[[ Exercise materials open ]]

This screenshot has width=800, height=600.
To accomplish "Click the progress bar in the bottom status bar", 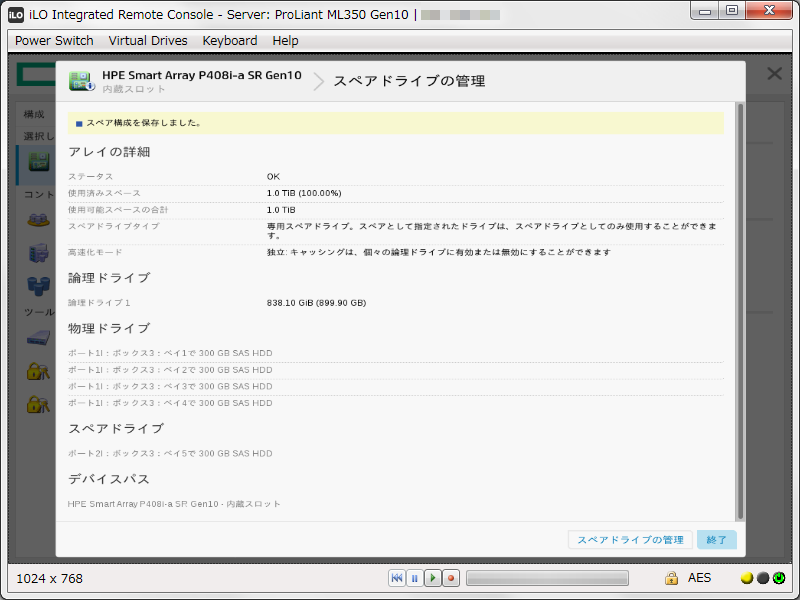I will pos(548,577).
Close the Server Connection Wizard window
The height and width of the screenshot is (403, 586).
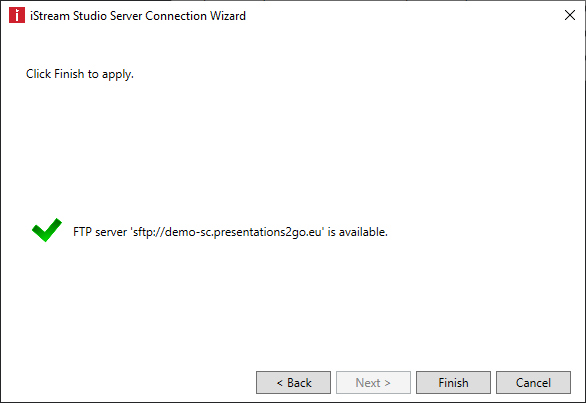pos(570,15)
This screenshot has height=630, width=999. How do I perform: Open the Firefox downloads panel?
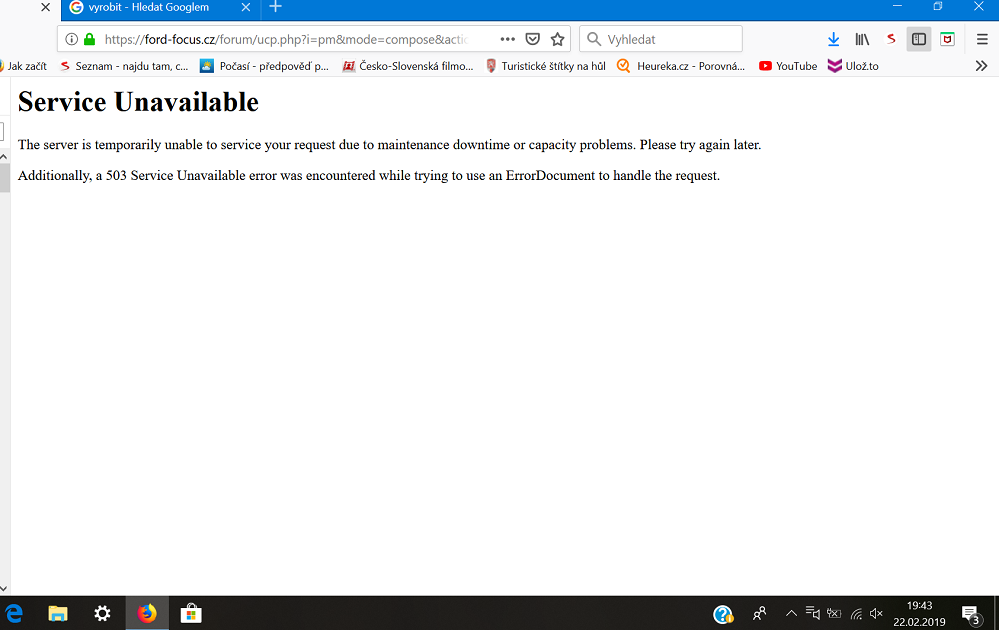833,39
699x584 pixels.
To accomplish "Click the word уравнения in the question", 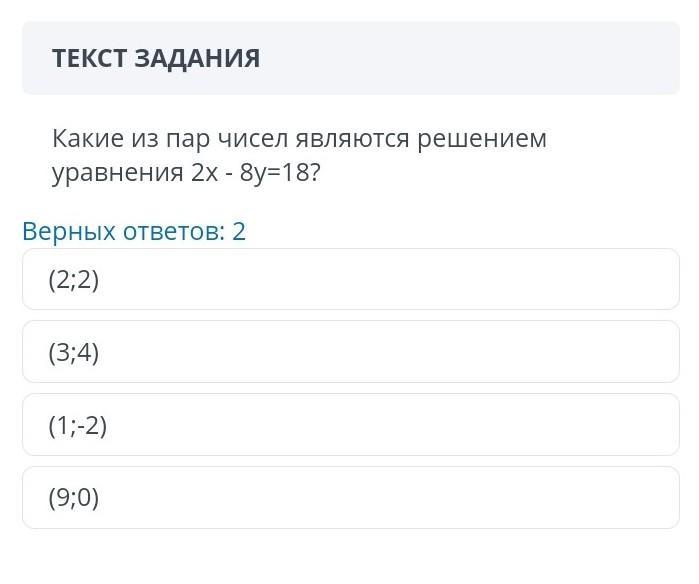I will pyautogui.click(x=116, y=173).
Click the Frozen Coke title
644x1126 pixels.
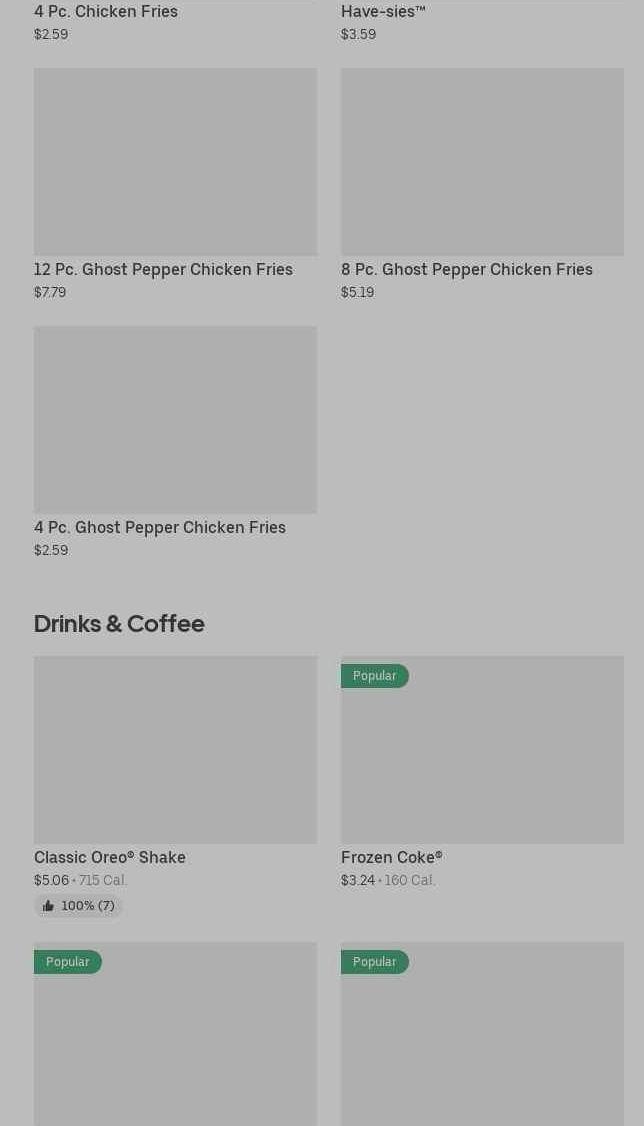391,858
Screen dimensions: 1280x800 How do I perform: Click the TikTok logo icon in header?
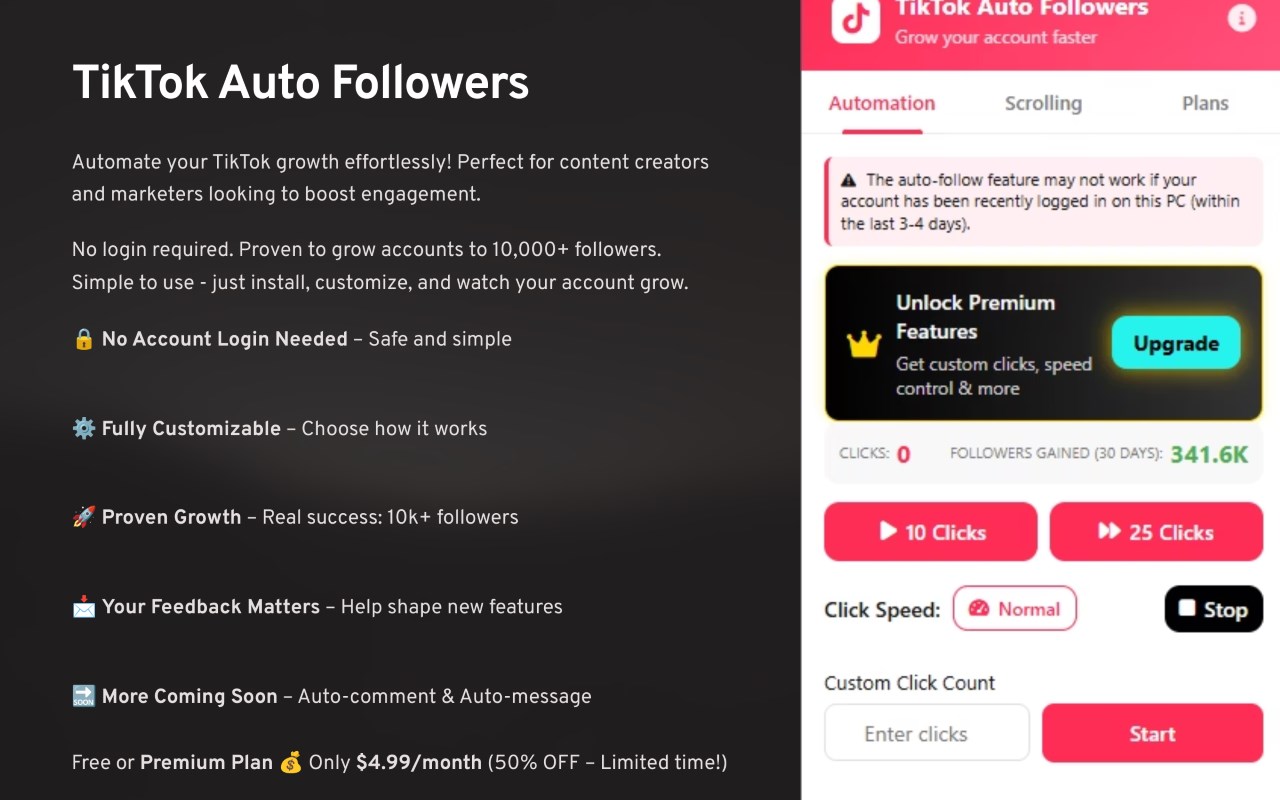[856, 20]
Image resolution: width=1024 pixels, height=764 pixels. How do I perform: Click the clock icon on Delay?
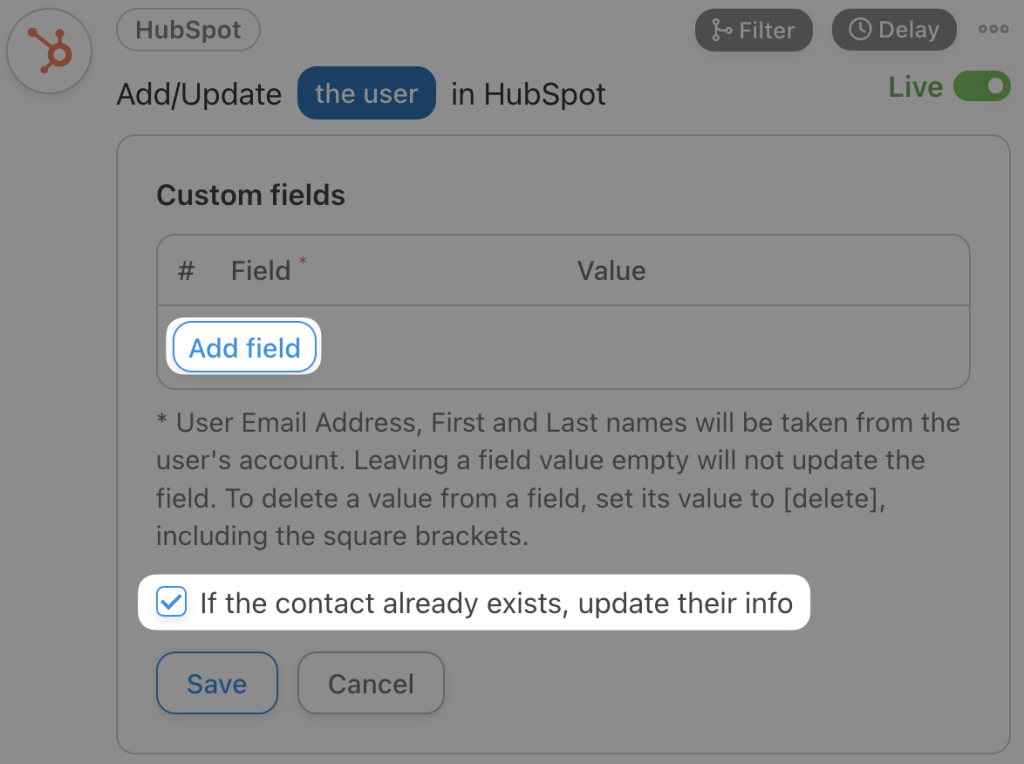[862, 29]
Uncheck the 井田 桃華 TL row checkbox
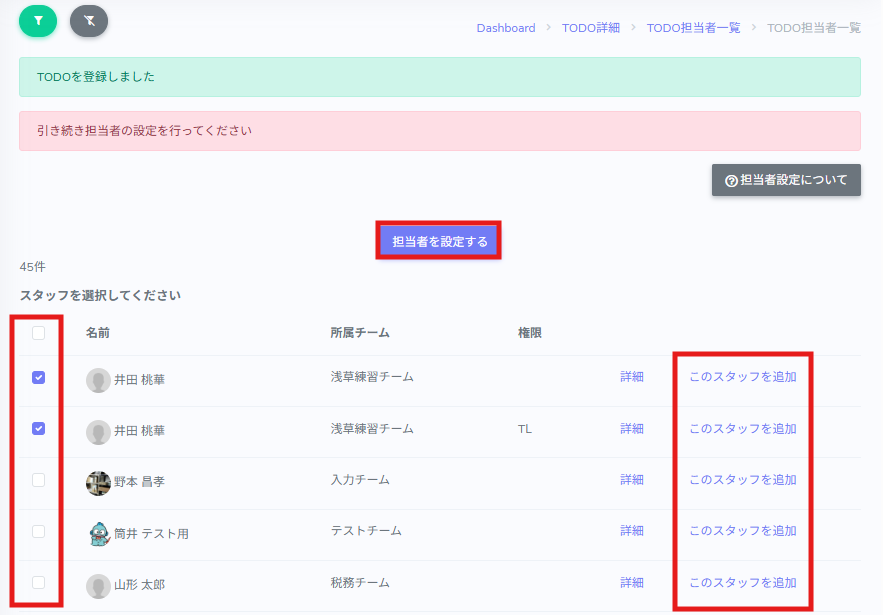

[[ Exercise materials closed ]]

What is expected
Which lines run from the one containing "Screen dimensions: 1280x800" through the last line of the entries above? Output them exactly, both ends included, with no pictures.

Exercise result
Screen dimensions: 1280x800 How do I perform: Click the TikTok logo icon in header?
[856, 20]
Image resolution: width=1024 pixels, height=764 pixels. How do I perform: Click the clock icon on Delay?
[862, 29]
Uncheck the 井田 桃華 TL row checkbox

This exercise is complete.